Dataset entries
-*-

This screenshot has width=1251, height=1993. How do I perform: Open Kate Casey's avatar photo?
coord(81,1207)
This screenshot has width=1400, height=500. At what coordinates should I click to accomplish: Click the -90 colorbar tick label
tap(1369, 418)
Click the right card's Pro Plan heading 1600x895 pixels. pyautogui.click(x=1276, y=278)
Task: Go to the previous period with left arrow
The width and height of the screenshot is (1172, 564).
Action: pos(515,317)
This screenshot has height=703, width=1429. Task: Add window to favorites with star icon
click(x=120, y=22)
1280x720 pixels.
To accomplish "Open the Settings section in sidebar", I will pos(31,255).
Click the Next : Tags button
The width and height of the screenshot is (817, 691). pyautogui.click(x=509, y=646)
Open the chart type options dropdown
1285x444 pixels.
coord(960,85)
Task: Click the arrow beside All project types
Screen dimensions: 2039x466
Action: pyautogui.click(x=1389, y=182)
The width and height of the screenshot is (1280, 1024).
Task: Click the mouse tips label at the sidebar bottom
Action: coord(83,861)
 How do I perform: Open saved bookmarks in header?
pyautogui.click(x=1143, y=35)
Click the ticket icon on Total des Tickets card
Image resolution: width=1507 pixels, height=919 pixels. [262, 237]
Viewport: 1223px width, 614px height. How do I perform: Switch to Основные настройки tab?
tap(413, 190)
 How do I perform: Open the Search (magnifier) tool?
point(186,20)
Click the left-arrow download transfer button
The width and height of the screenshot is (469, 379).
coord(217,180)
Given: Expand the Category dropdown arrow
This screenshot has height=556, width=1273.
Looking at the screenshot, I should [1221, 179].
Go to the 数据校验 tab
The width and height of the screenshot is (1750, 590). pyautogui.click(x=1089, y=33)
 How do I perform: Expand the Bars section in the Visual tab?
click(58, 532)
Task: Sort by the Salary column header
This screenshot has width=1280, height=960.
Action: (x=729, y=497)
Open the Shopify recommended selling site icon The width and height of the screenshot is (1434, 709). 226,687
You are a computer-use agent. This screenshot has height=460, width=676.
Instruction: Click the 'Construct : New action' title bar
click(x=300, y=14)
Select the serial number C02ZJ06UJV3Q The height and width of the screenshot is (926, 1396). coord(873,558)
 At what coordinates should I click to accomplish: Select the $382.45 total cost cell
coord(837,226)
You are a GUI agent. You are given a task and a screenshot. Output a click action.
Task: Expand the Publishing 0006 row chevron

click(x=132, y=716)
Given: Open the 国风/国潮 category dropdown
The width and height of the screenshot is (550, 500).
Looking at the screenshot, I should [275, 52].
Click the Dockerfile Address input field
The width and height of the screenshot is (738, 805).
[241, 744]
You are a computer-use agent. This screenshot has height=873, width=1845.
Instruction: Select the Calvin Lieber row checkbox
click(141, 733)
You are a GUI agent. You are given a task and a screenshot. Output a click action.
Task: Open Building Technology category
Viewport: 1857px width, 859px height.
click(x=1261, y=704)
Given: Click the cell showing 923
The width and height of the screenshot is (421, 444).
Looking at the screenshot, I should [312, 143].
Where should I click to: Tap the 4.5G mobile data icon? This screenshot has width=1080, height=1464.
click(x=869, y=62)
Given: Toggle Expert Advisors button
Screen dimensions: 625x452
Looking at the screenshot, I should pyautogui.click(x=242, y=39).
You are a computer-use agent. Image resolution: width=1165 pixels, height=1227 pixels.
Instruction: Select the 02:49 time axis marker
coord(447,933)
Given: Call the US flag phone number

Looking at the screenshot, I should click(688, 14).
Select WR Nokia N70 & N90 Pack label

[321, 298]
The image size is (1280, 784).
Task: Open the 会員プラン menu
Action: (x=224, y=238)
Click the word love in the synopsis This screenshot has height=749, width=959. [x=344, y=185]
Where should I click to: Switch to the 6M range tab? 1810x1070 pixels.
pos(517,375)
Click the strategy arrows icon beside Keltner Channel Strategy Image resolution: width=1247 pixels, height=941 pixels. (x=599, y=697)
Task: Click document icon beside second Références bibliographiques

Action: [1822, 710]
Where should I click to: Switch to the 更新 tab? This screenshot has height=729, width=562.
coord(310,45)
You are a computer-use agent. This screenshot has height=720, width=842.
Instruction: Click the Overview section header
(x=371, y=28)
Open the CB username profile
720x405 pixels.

-*-

> **What needs to be done**
Output every entry word for word.

> **Task response**
This screenshot has width=1251, height=1993. How do I perform: Open Kate Casey's avatar photo?
coord(81,1207)
This screenshot has width=1400, height=500. At what coordinates should I click to accomplish: Click the -90 colorbar tick label
tap(1369, 418)
Click the right card's Pro Plan heading 1600x895 pixels. pyautogui.click(x=1276, y=278)
Task: Go to the previous period with left arrow
The width and height of the screenshot is (1172, 564).
Action: pos(515,317)
This screenshot has height=703, width=1429. Task: Add window to favorites with star icon
click(x=120, y=22)
1280x720 pixels.
To accomplish "Open the Settings section in sidebar", I will pos(31,255).
Click the Next : Tags button
The width and height of the screenshot is (817, 691). pyautogui.click(x=509, y=646)
Open the chart type options dropdown
1285x444 pixels.
coord(960,85)
Task: Click the arrow beside All project types
Screen dimensions: 2039x466
Action: pyautogui.click(x=1389, y=182)
The width and height of the screenshot is (1280, 1024).
Task: Click the mouse tips label at the sidebar bottom
Action: coord(83,861)
 How do I perform: Open saved bookmarks in header?
pyautogui.click(x=1143, y=35)
Click the ticket icon on Total des Tickets card
Image resolution: width=1507 pixels, height=919 pixels. [262, 237]
Viewport: 1223px width, 614px height. How do I perform: Switch to Основные настройки tab?
tap(413, 190)
 How do I perform: Open the Search (magnifier) tool?
point(186,20)
Click the left-arrow download transfer button
The width and height of the screenshot is (469, 379).
coord(217,180)
Given: Expand the Category dropdown arrow
This screenshot has height=556, width=1273.
Looking at the screenshot, I should [1221, 179].
Go to the 数据校验 tab
The width and height of the screenshot is (1750, 590). pyautogui.click(x=1089, y=33)
 How do I perform: Expand the Bars section in the Visual tab?
click(58, 532)
Task: Sort by the Salary column header
This screenshot has width=1280, height=960.
Action: (x=729, y=497)
Open the Shopify recommended selling site icon The width and height of the screenshot is (1434, 709). 226,687
You are a computer-use agent. This screenshot has height=460, width=676.
Instruction: Click the 'Construct : New action' title bar
click(x=300, y=14)
Select the serial number C02ZJ06UJV3Q The height and width of the screenshot is (926, 1396). coord(873,558)
 At what coordinates should I click to accomplish: Select the $382.45 total cost cell
coord(837,226)
You are a GUI agent. You are given a task and a screenshot. Output a click action.
Task: Expand the Publishing 0006 row chevron

click(x=132, y=716)
Given: Open the 国风/国潮 category dropdown
The width and height of the screenshot is (550, 500).
Looking at the screenshot, I should [275, 52].
Click the Dockerfile Address input field
The width and height of the screenshot is (738, 805).
[241, 744]
You are a computer-use agent. This screenshot has height=873, width=1845.
Instruction: Select the Calvin Lieber row checkbox
click(141, 733)
You are a GUI agent. You are given a task and a screenshot. Output a click action.
Task: Open Building Technology category
Viewport: 1857px width, 859px height.
click(x=1261, y=704)
Given: Click the cell showing 923
The width and height of the screenshot is (421, 444).
Looking at the screenshot, I should [312, 143].
Where should I click to: Tap the 4.5G mobile data icon? This screenshot has width=1080, height=1464.
click(x=869, y=62)
Given: Toggle Expert Advisors button
Screen dimensions: 625x452
Looking at the screenshot, I should pyautogui.click(x=242, y=39).
You are a computer-use agent. Image resolution: width=1165 pixels, height=1227 pixels.
Instruction: Select the 02:49 time axis marker
coord(447,933)
Given: Call the US flag phone number

Looking at the screenshot, I should click(688, 14).
Select WR Nokia N70 & N90 Pack label

[321, 298]
The image size is (1280, 784).
Task: Open the 会員プラン menu
Action: (x=224, y=238)
Click the word love in the synopsis This screenshot has height=749, width=959. [x=344, y=185]
Where should I click to: Switch to the 6M range tab? 1810x1070 pixels.
pos(517,375)
Click the strategy arrows icon beside Keltner Channel Strategy Image resolution: width=1247 pixels, height=941 pixels. (x=599, y=697)
Task: Click document icon beside second Références bibliographiques

Action: [1822, 710]
Where should I click to: Switch to the 更新 tab? This screenshot has height=729, width=562.
coord(310,45)
You are a computer-use agent. This screenshot has height=720, width=842.
Instruction: Click the Overview section header
(x=371, y=28)
Open the CB username profile
720x405 pixels.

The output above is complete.